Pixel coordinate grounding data
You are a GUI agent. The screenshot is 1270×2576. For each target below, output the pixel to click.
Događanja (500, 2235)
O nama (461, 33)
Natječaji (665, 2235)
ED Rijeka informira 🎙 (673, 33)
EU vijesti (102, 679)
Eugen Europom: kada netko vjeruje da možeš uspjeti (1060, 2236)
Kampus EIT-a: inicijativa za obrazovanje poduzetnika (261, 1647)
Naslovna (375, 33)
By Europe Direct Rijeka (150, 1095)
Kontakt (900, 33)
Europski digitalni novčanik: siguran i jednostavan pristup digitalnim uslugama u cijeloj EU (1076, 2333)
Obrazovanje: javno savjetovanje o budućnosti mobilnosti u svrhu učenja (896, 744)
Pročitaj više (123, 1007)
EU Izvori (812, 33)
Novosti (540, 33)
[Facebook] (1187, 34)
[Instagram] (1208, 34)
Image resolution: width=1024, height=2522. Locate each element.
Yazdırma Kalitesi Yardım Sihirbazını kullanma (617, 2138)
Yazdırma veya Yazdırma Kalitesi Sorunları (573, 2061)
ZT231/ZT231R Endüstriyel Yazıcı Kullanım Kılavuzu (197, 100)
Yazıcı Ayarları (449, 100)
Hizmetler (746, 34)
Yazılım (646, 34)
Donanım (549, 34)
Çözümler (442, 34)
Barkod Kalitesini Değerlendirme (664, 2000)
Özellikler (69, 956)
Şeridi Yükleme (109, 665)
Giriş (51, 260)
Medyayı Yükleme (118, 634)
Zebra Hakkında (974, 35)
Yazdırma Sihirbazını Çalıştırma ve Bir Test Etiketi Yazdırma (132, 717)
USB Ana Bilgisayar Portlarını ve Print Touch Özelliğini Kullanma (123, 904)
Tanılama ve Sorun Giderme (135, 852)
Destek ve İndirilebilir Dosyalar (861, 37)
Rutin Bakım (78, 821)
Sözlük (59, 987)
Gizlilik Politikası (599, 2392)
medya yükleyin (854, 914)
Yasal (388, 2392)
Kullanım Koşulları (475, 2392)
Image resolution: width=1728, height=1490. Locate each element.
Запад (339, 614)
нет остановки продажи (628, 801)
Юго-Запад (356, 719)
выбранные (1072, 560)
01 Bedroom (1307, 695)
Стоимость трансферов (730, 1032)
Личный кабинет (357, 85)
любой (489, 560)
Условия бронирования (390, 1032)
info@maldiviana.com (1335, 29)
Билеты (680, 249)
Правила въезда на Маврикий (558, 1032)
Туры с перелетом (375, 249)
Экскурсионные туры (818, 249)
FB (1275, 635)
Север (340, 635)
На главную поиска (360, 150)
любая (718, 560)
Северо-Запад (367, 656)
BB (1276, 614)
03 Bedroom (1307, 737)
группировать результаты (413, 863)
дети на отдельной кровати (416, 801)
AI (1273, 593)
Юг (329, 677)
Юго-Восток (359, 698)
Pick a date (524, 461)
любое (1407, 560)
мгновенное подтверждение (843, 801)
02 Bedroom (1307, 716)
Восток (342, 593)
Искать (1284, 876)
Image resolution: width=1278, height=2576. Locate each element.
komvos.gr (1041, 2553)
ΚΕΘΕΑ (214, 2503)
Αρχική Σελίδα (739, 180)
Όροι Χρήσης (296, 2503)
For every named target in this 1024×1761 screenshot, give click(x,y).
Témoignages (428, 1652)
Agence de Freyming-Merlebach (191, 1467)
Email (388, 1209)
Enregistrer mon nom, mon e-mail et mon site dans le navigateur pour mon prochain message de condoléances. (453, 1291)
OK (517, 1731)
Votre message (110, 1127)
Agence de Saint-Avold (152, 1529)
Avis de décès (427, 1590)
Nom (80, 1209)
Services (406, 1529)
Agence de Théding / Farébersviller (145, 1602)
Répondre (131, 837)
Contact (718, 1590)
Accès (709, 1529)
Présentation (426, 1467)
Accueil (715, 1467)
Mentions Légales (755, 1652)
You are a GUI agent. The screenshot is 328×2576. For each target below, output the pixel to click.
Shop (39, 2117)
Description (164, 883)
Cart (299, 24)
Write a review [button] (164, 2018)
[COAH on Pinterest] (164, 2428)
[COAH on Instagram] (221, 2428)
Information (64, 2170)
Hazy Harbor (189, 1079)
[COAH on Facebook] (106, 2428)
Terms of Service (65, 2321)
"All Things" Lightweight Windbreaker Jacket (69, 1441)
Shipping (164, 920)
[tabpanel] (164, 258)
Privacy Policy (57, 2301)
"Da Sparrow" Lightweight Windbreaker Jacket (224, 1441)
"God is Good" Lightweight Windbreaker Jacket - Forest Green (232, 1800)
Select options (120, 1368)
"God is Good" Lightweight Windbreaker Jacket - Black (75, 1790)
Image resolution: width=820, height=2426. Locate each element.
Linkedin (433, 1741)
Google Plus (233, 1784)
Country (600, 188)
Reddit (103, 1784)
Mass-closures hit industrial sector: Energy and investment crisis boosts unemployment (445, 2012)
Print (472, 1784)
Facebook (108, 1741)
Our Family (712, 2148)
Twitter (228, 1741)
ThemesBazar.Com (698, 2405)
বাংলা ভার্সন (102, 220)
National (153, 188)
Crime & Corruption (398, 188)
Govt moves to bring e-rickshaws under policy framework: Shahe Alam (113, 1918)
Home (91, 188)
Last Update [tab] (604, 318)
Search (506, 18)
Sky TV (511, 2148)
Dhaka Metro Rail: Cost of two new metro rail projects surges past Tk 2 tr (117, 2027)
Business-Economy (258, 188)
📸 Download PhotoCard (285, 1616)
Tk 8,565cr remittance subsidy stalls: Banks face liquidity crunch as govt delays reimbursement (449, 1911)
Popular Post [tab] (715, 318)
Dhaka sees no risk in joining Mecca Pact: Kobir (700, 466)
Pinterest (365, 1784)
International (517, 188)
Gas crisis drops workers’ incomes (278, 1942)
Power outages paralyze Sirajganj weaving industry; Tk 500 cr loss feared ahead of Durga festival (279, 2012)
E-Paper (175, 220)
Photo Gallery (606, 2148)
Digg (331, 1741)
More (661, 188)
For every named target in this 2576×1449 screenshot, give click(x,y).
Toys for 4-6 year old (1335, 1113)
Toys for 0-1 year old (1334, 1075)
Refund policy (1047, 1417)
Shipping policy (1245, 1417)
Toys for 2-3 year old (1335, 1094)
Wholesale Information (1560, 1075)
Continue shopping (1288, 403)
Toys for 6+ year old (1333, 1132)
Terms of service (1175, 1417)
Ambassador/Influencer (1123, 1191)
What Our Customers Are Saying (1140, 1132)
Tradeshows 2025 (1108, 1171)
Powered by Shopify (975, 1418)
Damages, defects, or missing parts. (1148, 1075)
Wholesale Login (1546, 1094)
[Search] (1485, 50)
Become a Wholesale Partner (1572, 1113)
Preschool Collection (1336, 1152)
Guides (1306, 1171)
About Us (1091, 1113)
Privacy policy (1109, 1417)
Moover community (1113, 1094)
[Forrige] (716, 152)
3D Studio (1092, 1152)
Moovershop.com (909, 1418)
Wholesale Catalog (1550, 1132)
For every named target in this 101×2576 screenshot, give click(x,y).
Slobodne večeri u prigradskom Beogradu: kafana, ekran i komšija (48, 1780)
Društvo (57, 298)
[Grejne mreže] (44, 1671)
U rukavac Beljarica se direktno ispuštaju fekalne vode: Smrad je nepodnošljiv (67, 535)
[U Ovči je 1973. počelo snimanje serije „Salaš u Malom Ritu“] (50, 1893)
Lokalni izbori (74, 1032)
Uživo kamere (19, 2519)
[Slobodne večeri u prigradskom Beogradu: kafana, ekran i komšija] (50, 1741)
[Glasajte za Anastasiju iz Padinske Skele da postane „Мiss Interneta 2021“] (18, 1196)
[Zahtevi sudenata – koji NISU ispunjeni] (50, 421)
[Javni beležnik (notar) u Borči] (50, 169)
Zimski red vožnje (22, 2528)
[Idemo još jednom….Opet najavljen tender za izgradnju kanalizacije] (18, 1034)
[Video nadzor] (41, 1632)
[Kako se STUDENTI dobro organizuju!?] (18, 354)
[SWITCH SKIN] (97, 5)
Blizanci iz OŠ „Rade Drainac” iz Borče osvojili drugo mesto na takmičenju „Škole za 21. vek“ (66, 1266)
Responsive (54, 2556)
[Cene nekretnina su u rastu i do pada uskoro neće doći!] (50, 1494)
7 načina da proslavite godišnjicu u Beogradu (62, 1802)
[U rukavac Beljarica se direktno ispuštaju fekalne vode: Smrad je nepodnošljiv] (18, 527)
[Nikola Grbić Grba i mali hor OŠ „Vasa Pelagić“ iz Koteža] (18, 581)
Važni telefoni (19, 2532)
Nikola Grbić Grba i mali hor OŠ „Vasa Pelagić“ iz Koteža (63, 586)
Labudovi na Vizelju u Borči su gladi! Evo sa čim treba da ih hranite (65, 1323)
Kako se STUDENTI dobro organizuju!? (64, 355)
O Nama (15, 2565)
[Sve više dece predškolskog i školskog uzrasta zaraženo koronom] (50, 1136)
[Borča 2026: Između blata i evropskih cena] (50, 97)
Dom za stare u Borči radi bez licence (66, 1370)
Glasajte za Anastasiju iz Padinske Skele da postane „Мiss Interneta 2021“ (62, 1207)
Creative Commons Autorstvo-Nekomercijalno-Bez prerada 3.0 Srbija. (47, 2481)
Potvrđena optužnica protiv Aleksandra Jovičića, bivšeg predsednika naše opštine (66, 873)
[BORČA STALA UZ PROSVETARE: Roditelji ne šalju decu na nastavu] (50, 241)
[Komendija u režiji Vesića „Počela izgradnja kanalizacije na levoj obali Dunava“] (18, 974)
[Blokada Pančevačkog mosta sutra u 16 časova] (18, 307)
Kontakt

* **ABOUT THIS TASK**
The lines to show are those in the data above that include "ekran".

* **EXERCISE ANSWER**
Slobodne večeri u prigradskom Beogradu: kafana, ekran i komšija (48, 1780)
[Slobodne večeri u prigradskom Beogradu: kafana, ekran i komšija] (50, 1741)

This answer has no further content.